Your task - Nothing but a number is needed: the count of lines below that include "target".

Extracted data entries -

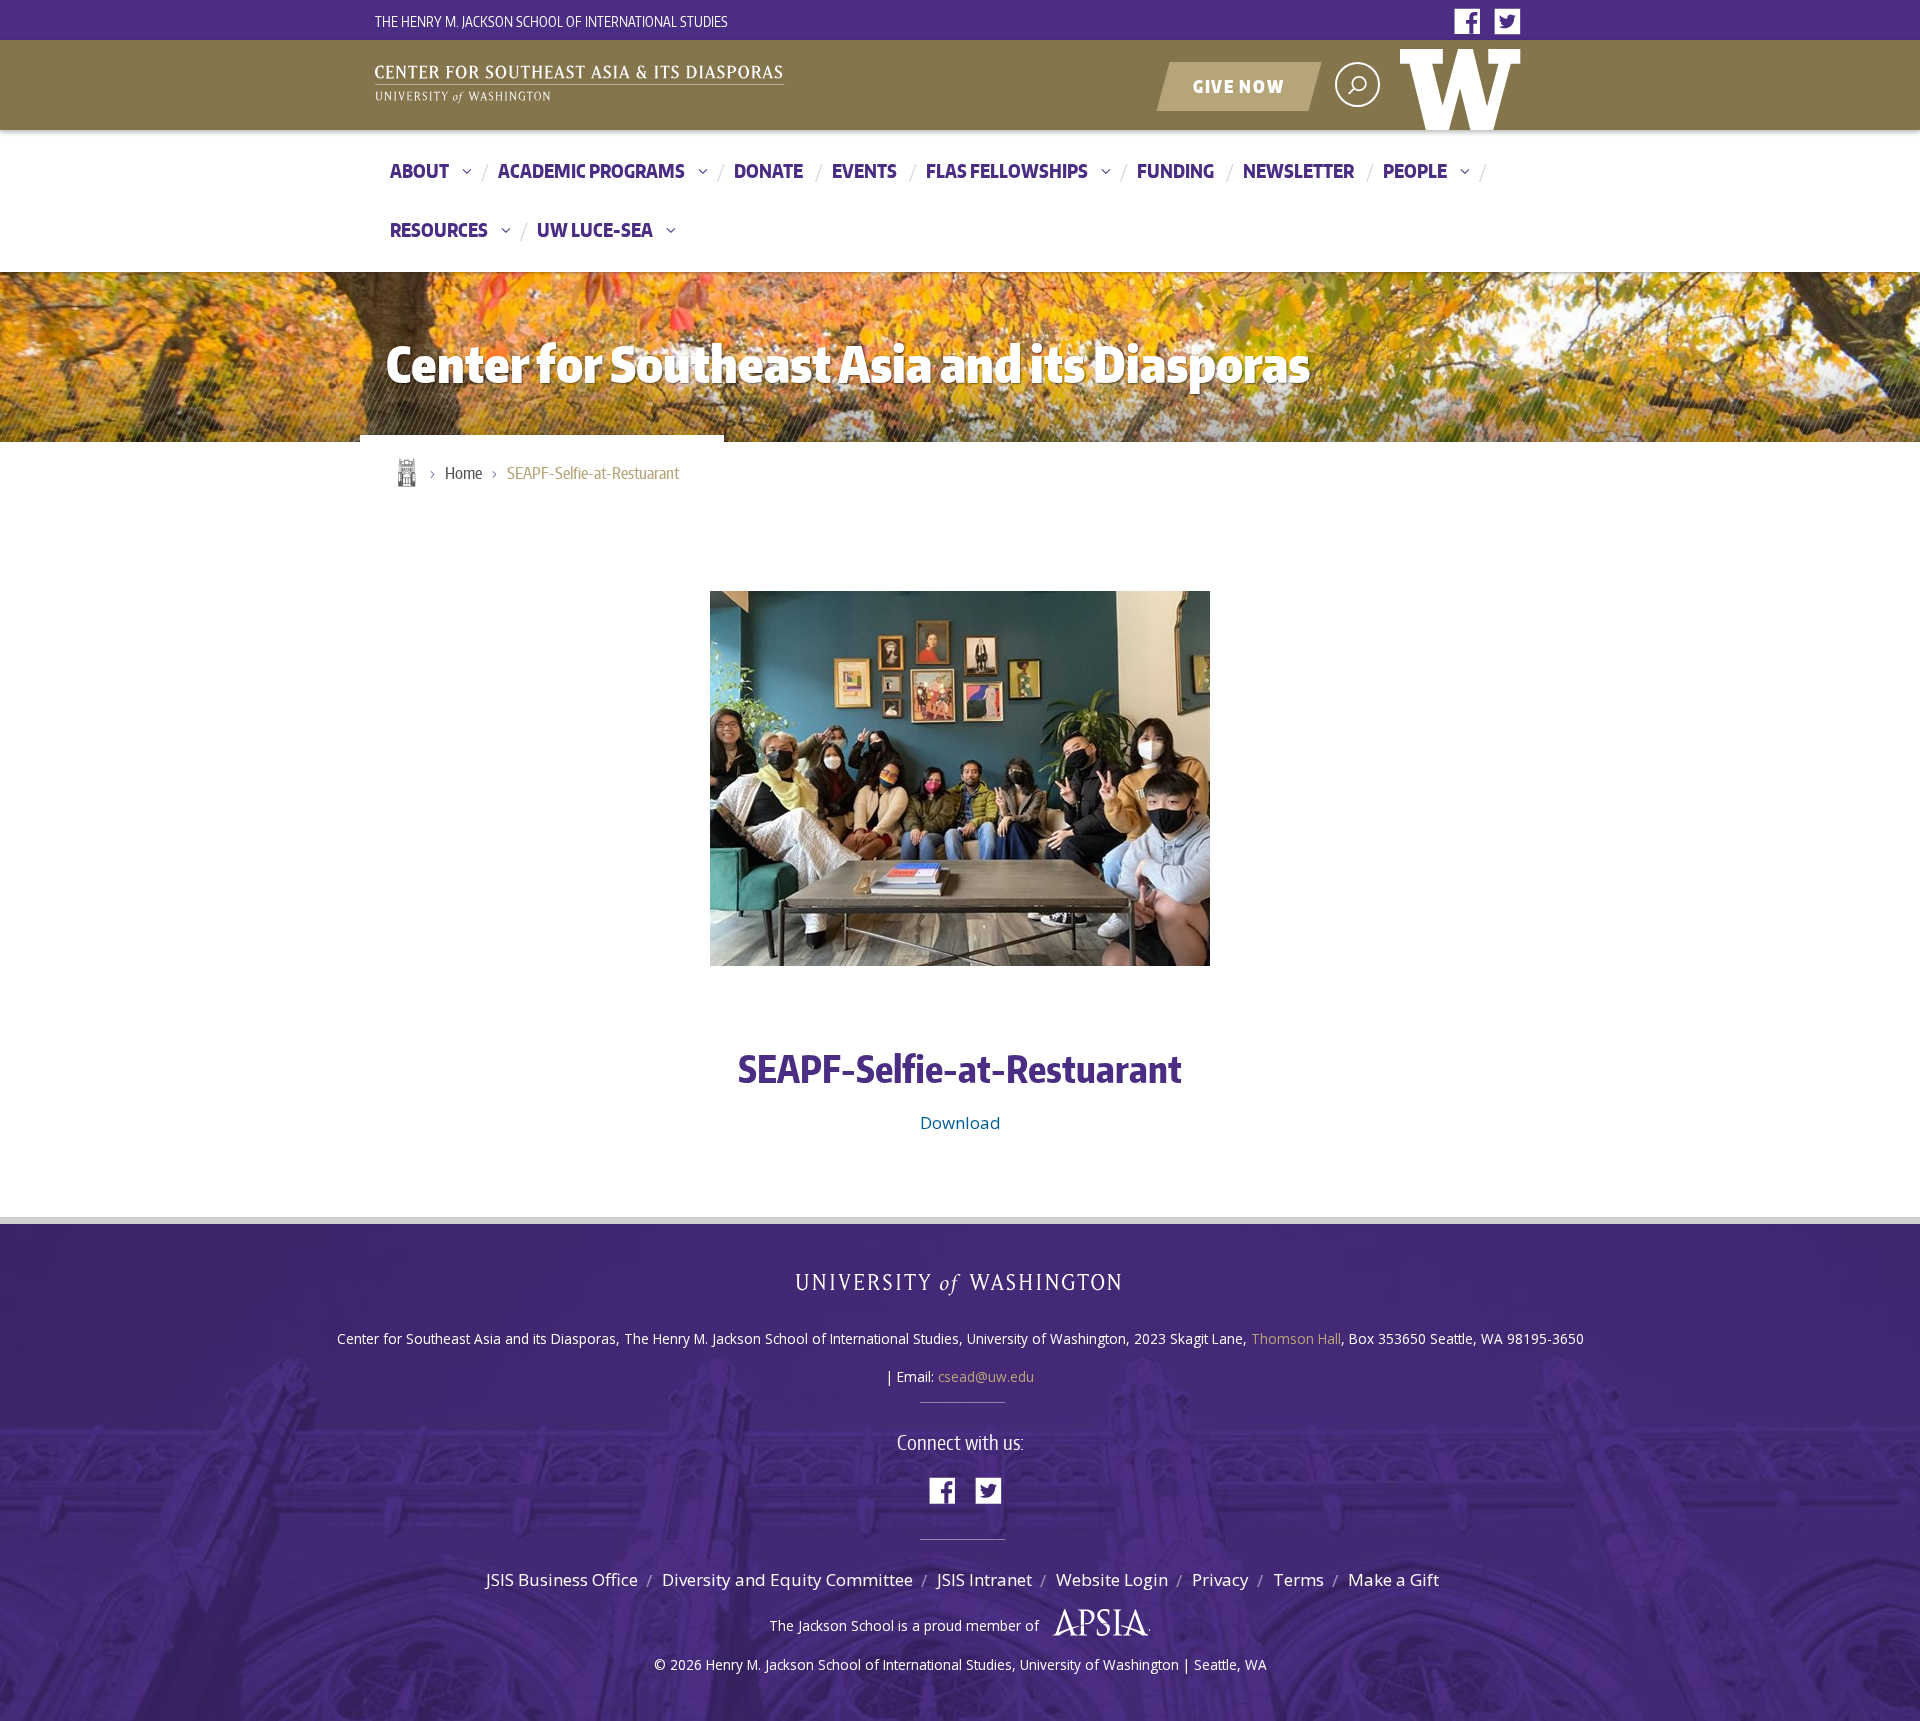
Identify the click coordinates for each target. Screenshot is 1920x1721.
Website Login (1112, 1579)
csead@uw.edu (986, 1376)
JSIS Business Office (562, 1579)
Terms (1298, 1579)
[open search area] (1357, 84)
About (419, 170)
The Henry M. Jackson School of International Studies (551, 21)
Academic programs (591, 170)
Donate (768, 170)
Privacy (1220, 1579)
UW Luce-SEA (595, 229)
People (1415, 170)
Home (405, 474)
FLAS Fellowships (1007, 170)
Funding (1175, 170)
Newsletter (1298, 170)
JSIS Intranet (984, 1579)
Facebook (1472, 22)
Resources (439, 229)
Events (864, 170)
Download (960, 1122)
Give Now (1239, 86)
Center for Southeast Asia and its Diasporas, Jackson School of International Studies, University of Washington (600, 87)
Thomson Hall (1296, 1338)
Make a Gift (1393, 1579)
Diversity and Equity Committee (787, 1579)
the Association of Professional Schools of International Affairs (1095, 1623)
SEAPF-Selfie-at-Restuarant (593, 473)
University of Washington (1465, 85)
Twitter (1512, 22)
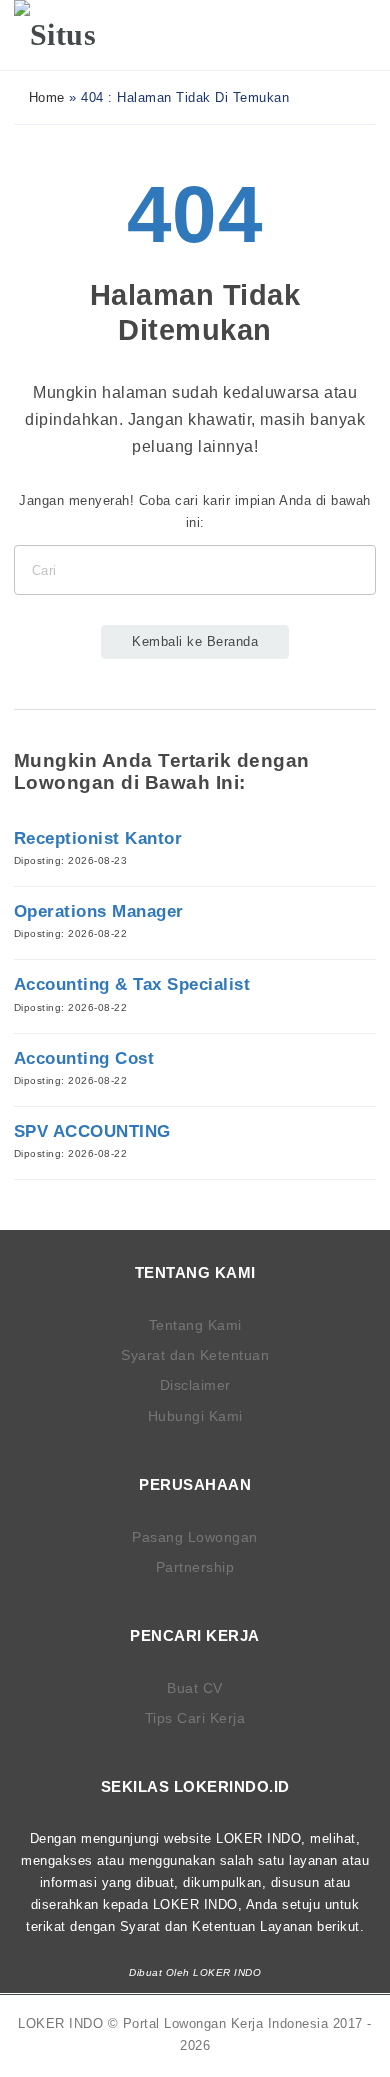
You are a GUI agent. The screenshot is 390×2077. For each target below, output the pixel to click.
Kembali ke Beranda (195, 641)
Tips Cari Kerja (195, 1718)
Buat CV (195, 1688)
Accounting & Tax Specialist (132, 984)
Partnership (195, 1567)
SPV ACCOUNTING (92, 1131)
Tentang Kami (195, 1325)
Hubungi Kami (195, 1416)
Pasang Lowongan (195, 1537)
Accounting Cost (84, 1058)
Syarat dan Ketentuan (195, 1355)
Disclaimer (195, 1385)
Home (44, 97)
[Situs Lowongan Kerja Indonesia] (76, 35)
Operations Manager (99, 911)
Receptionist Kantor (98, 838)
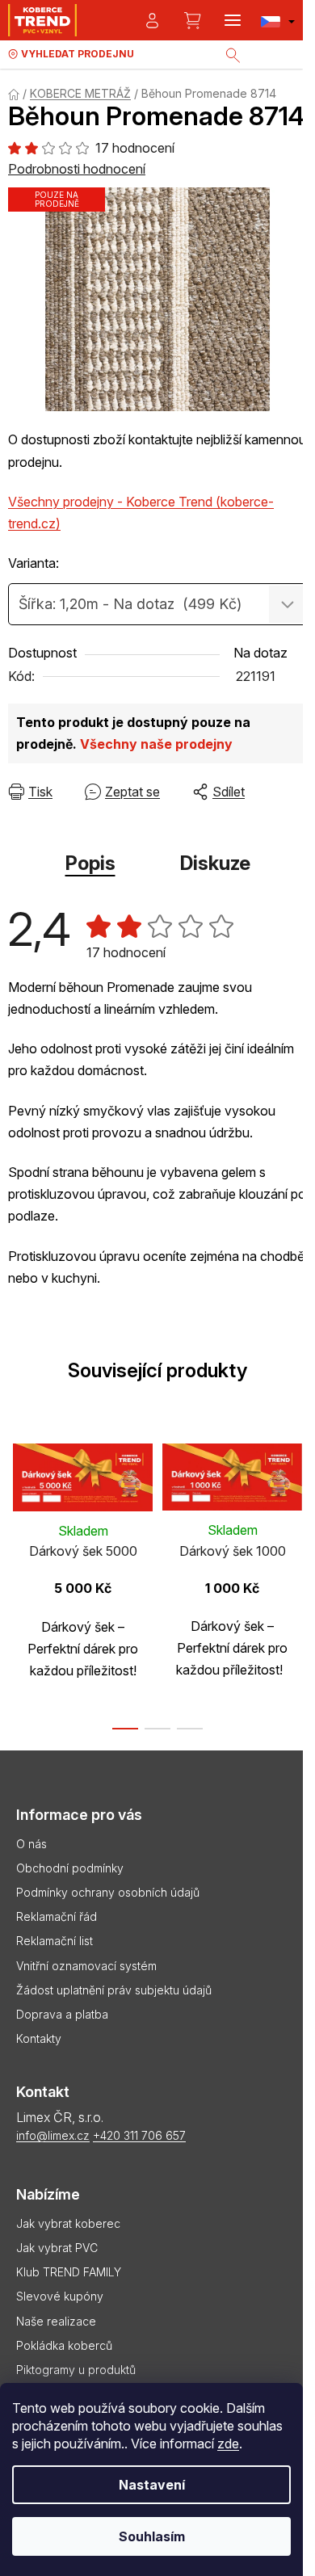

Answer to the problem - 2